Using the records below, output the stretch that opens with the line containing "Ankle sprains (324, 689)" and closes with the line containing "Read more about Ankle Sprains (196, 1181)", exactly and including both lines, with nothing more.

_Given records_:
-*-*-

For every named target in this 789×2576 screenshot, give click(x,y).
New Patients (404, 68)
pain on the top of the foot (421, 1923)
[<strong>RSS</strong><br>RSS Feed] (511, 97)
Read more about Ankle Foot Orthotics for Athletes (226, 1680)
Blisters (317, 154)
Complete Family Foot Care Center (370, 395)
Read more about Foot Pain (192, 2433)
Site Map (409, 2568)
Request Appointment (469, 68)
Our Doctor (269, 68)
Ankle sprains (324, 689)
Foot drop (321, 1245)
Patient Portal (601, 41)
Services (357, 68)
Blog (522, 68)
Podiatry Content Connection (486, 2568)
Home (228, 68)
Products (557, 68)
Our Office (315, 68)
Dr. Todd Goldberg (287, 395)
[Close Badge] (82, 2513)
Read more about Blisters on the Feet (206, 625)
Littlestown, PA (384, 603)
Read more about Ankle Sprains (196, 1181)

-*-*-

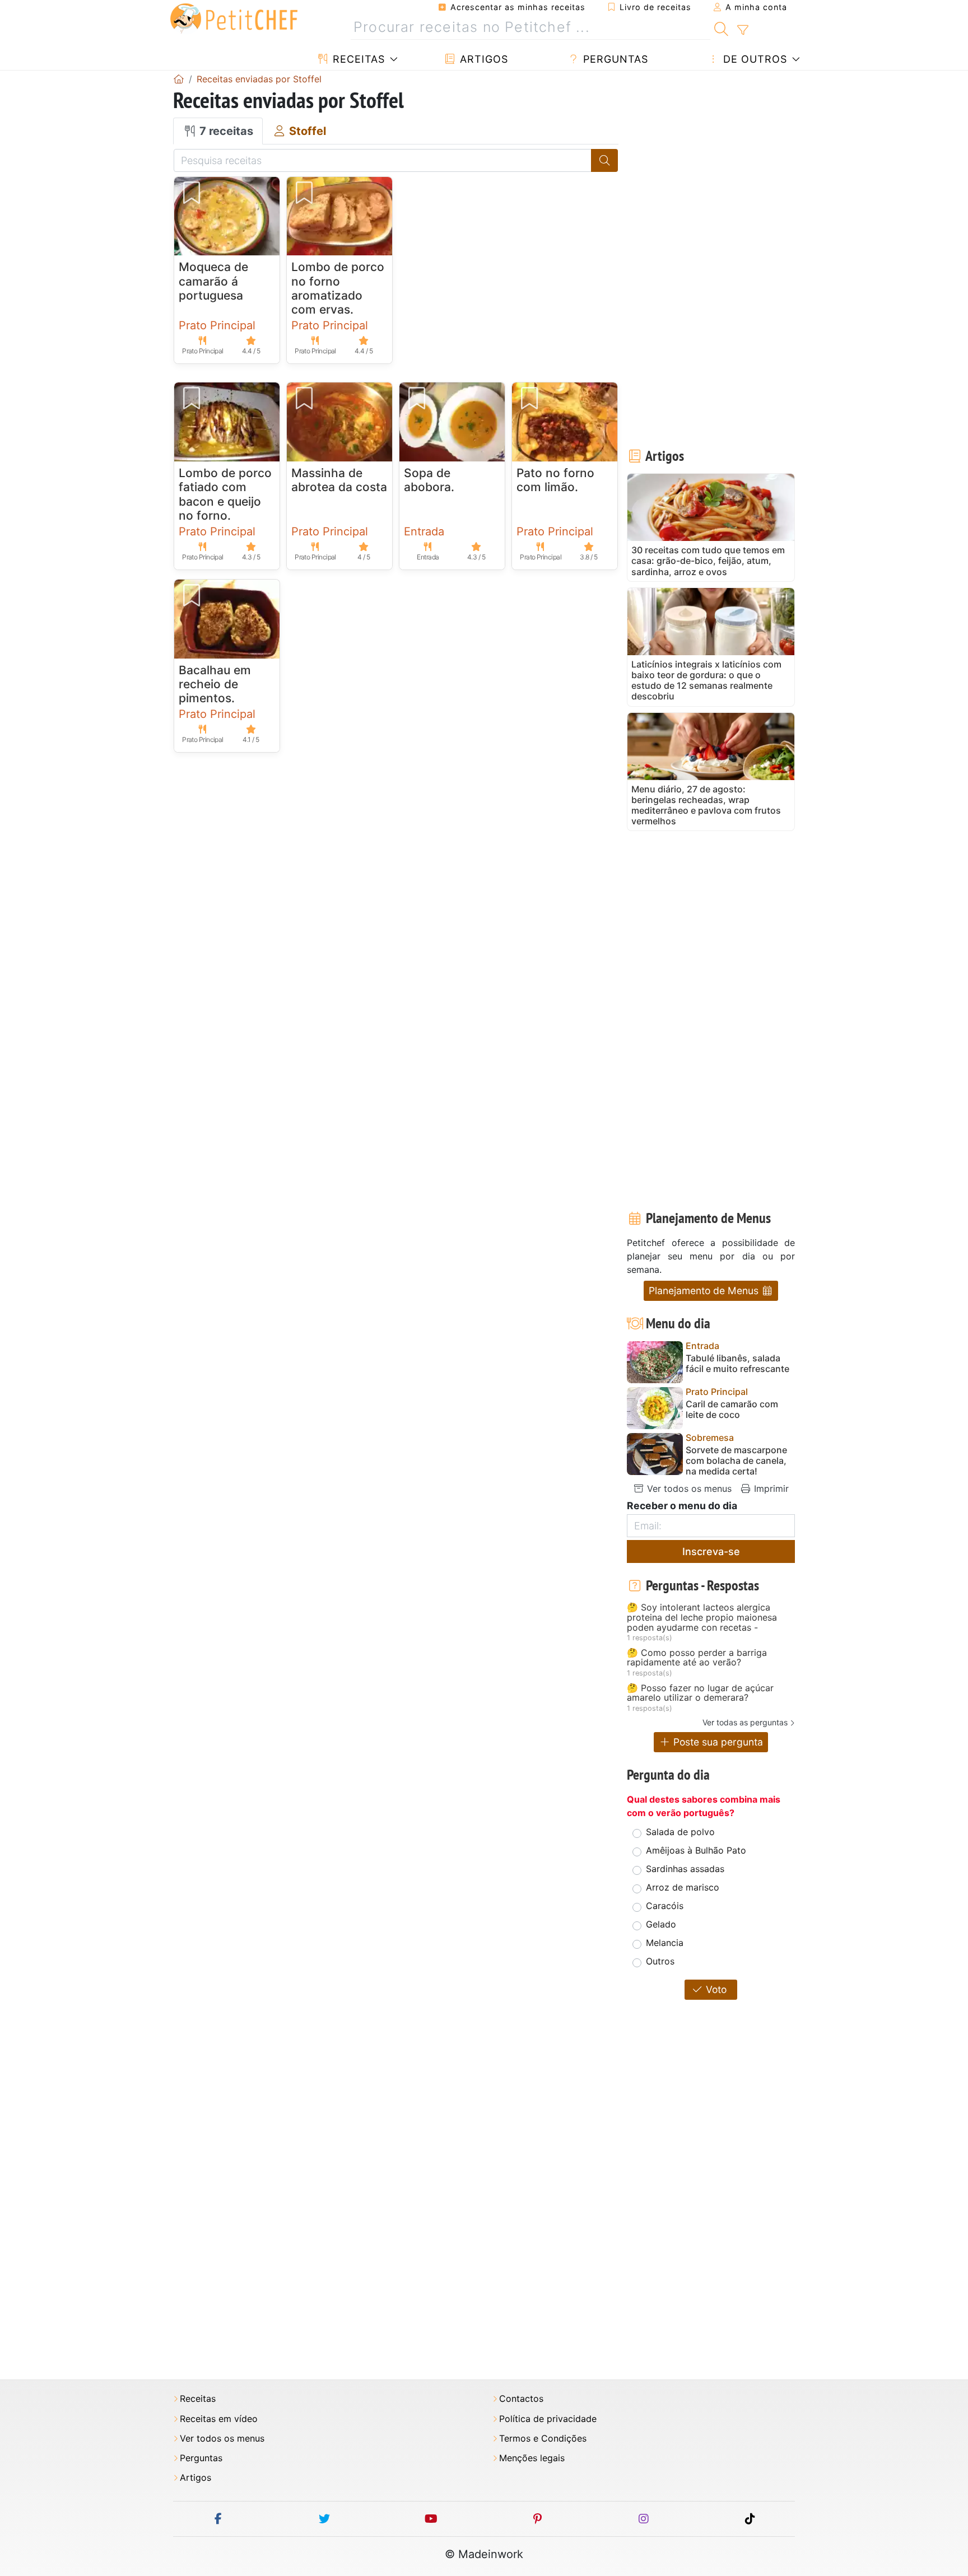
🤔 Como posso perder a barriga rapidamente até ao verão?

-*-*-

_Response_:
Ankle sprains (324, 689)
Foot drop (321, 1245)
Patient Portal (601, 41)
Services (357, 68)
Blog (522, 68)
Podiatry Content Connection (486, 2568)
Home (228, 68)
Products (557, 68)
Our Office (315, 68)
Dr. Todd Goldberg (287, 395)
[Close Badge] (82, 2513)
Read more about Blisters on the Feet (206, 625)
Littlestown, PA (384, 603)
Read more about Ankle Sprains (196, 1181)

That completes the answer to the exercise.